Medical payments coverage for dog bites

Liability insurance is important when your dog seriously injures someone, but sometimes the injury is more minor. If a neighbor is bitten and needs to go to the doctor for a few stitches or a shot, they might not be interested in squeezing every dime they can out of you, especially if it was an accident or their fault.

In those less-serious cases, your homeowners insurance medical payments coverage will come into play. This is a no-fault insurance, which basically means it cares about what happened, not why it happened or who did what. Medical payments coverage usually comes in smaller amounts than liability insurance and can be used for less-major medical bills.

Homeowners insurance breed restrictions

While some insurers will cover your home and any dog bites regardless of what kind of dog you have, other insurers won't. These breed restrictions can make purchasing a policy that fits your life more difficult, especially if you own a dog that shows up on dangerous breed lists.

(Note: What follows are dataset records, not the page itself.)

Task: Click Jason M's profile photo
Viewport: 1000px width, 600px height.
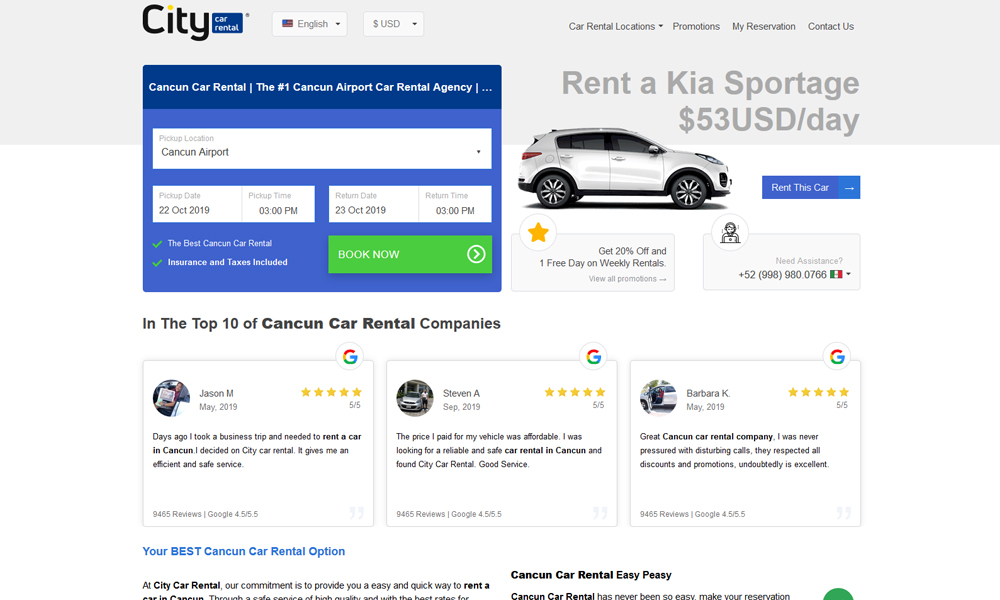Action: click(171, 398)
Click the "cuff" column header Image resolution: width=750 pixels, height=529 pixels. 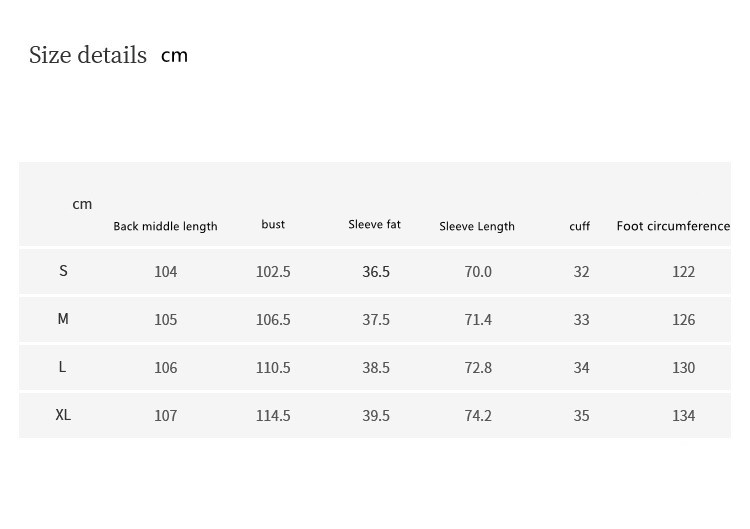580,226
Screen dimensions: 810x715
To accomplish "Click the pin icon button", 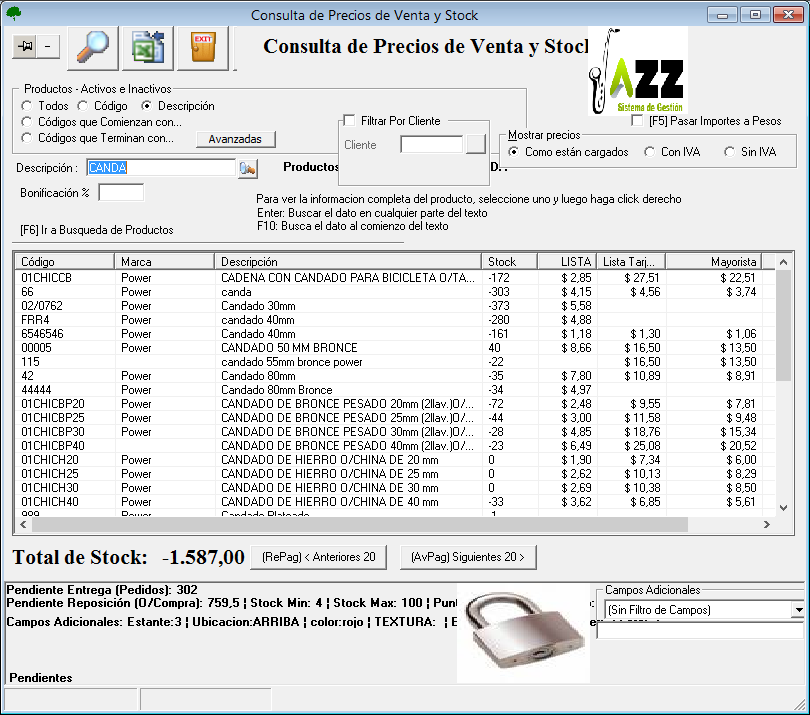I will coord(25,46).
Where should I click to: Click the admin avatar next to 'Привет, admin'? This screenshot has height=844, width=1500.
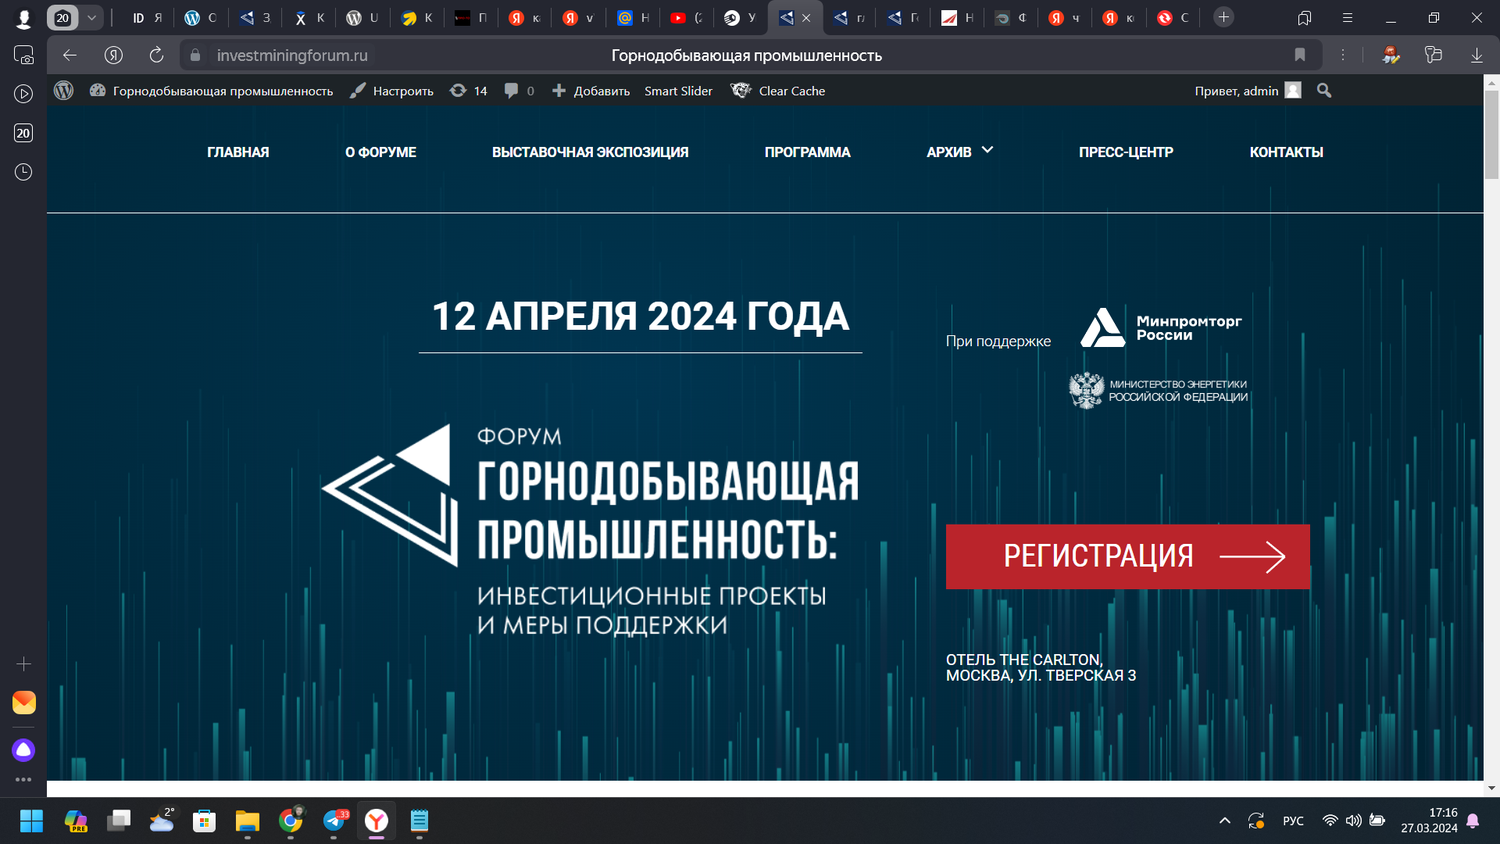coord(1292,90)
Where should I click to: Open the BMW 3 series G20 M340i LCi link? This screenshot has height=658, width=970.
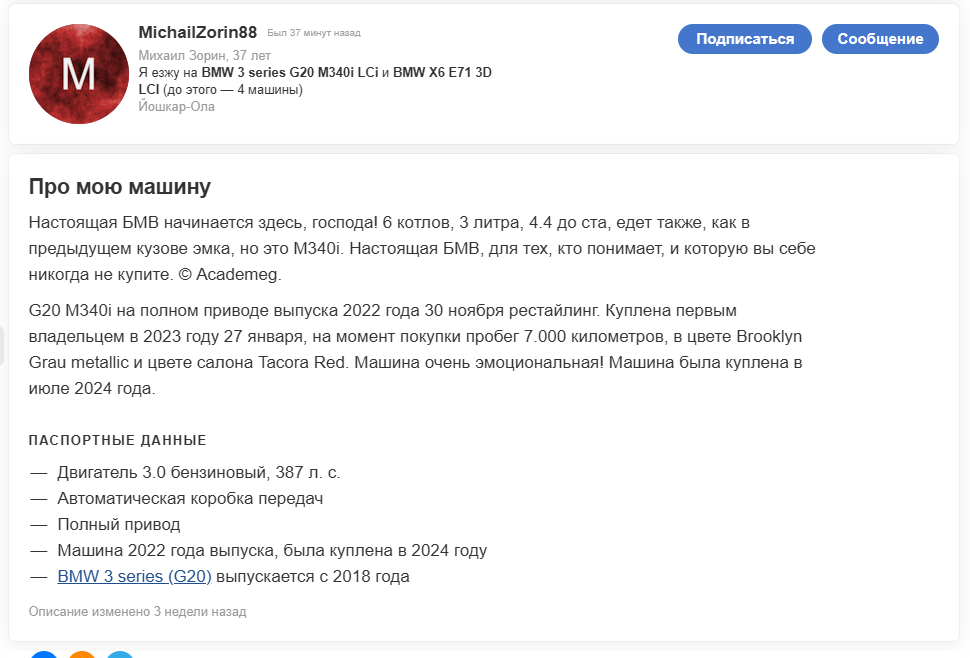[290, 73]
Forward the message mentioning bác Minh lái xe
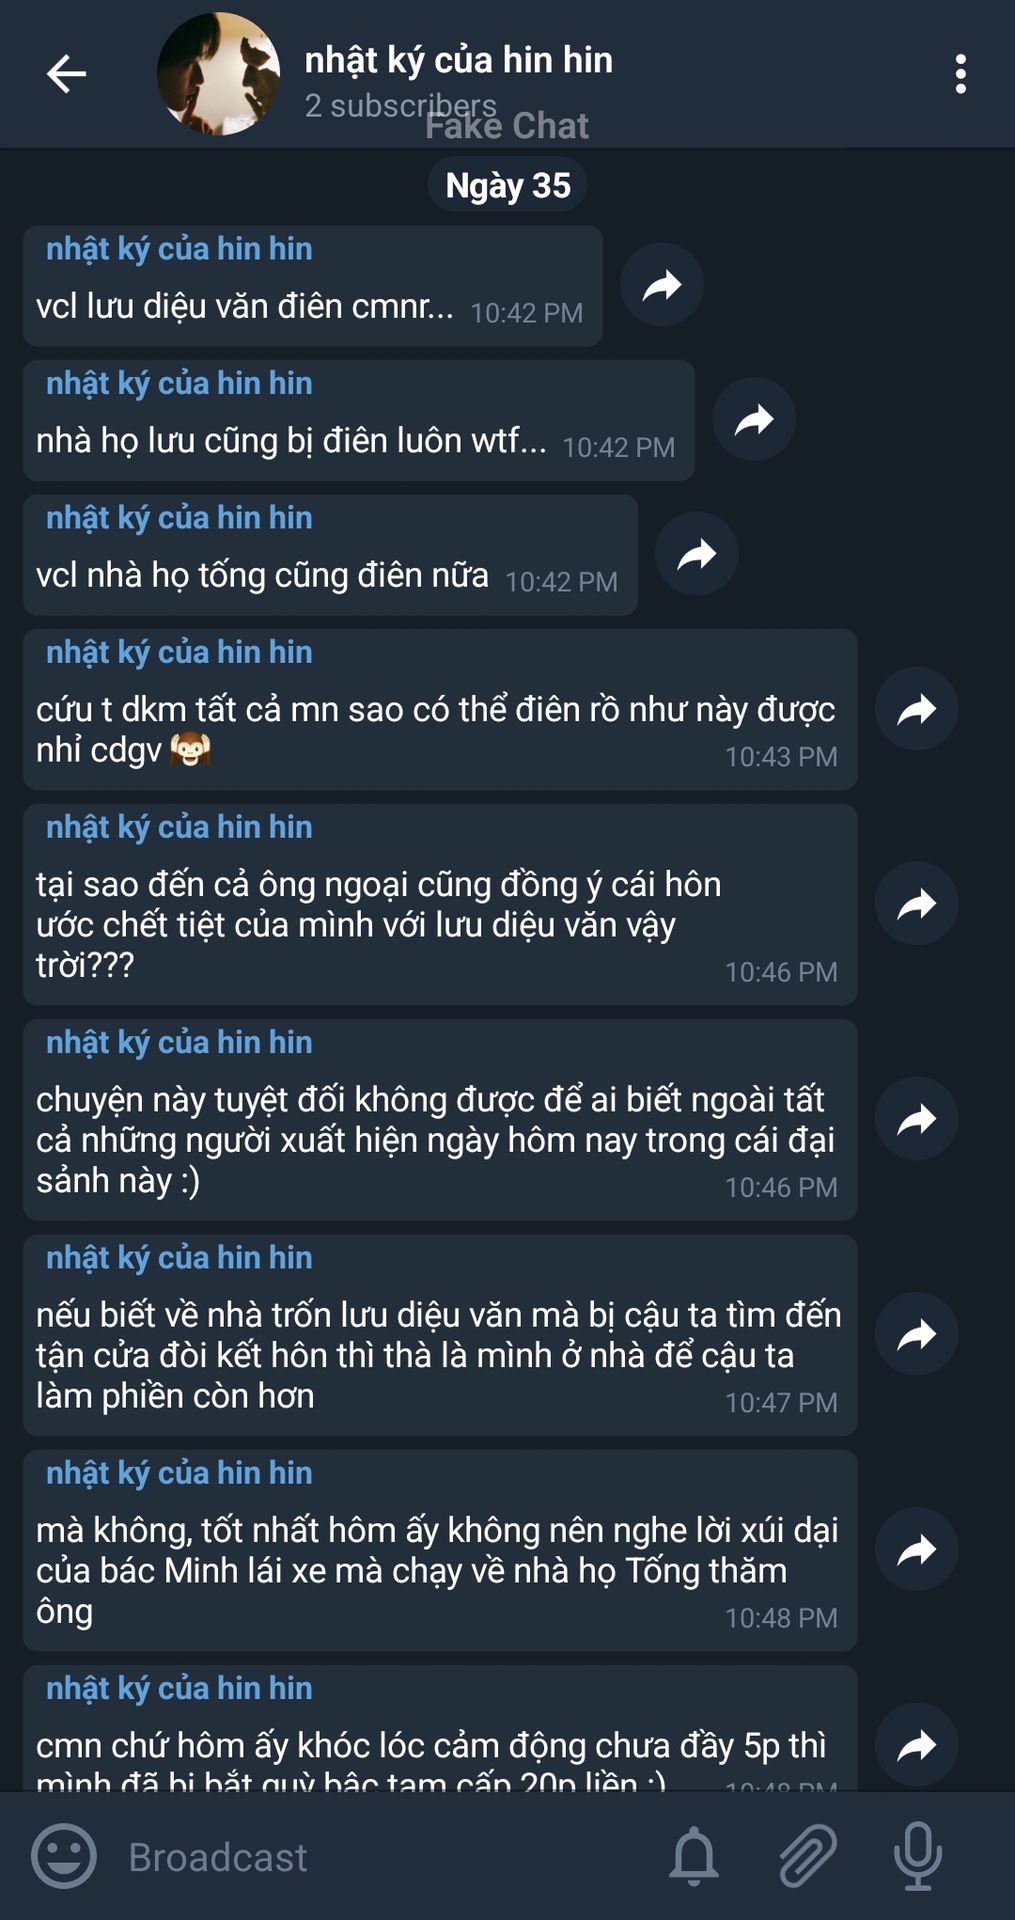 [x=917, y=1549]
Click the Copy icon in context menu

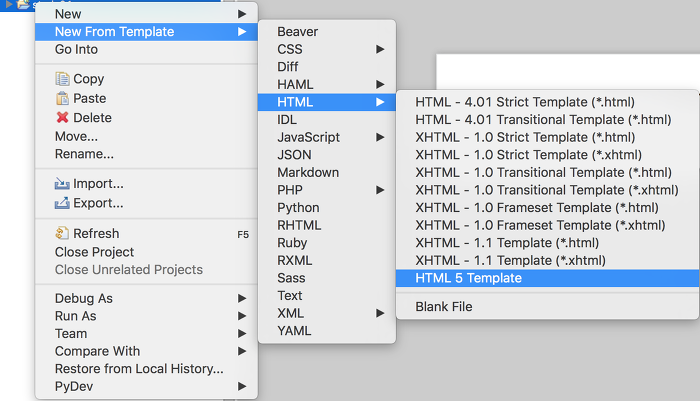click(62, 79)
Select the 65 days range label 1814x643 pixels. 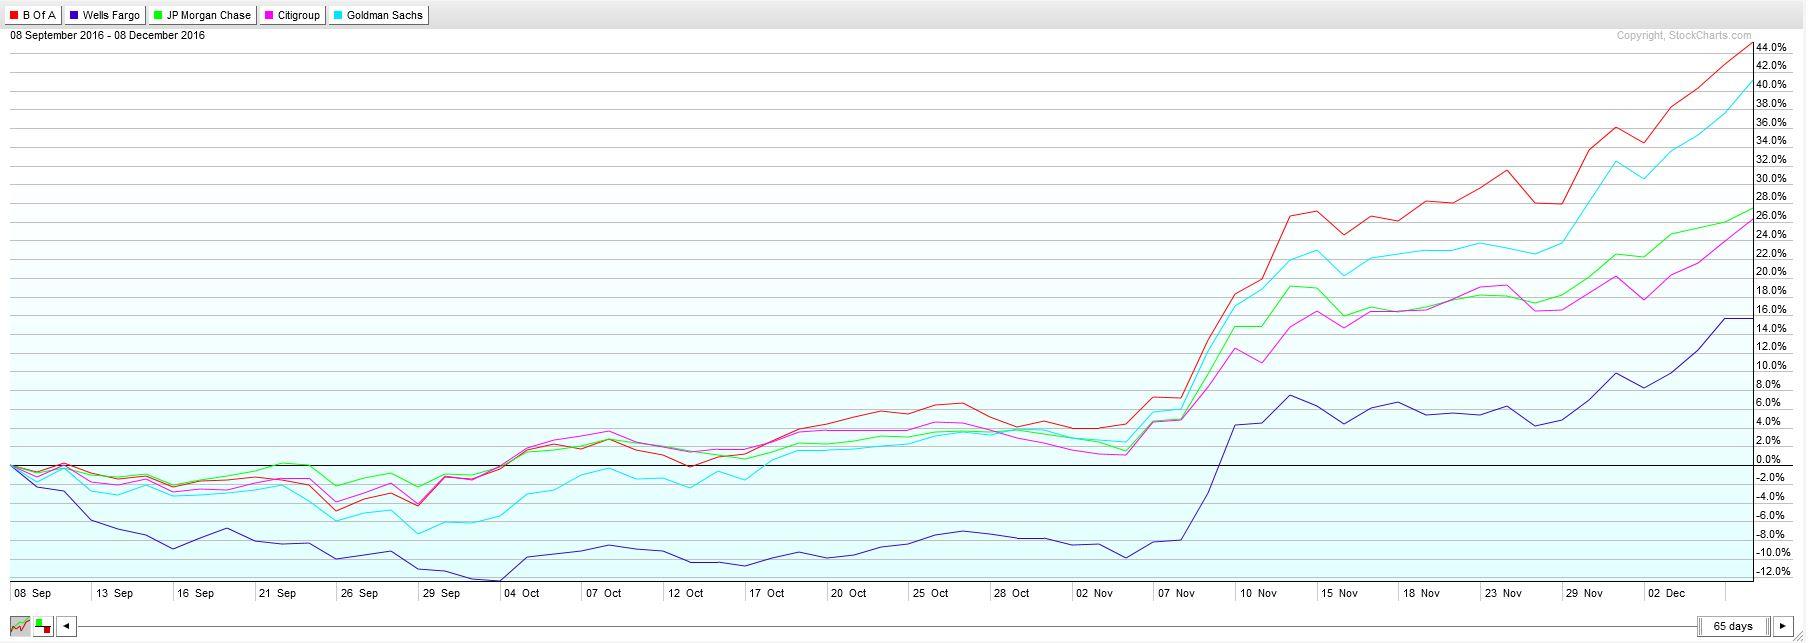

Pit bulls often make up the bulk of these lists, even though the term "pit bull" can apply to many dogs of mixed breeding. That’s one of the reasons some scientists and health professionals are hesitant to call any breed more dangerous than another.

But some states have enacted breed-specific laws and some insurers limit the breeds covered as part of a homeowners policy. Over 20 states have rules against breed-specific laws or have never passed such a law, though five states allow local restrictions.

Those local regulations can include restrictions on ownership and rules for owners of specific breeds (e.g., posting signs, using special colored collars, pay a fee). It can also include having liability insurance to cover damages caused by those dogs.

If your insurer won’t cover your dog because of its breed, you might want additional personal liability insurance. Umbrella insurance may give you the coverage you need. You could also switch your homeowners insurance to a company that doesn’t care about your dog’s breed.

Landlord responsibility for dog bites

Generally, laws hold dog owners responsible for dog bite injuries. However, landlords can be included in personal injury lawsuits if the owner of the dog doesn’t have enough of their own liability insurance to cover damages or if the landlord was found to be negligent.

As a landlord, your exposure to liability could be increased if you were aware of the presence of a restricted breed or dangerous dog, yet took inadequate action to confine or remove it.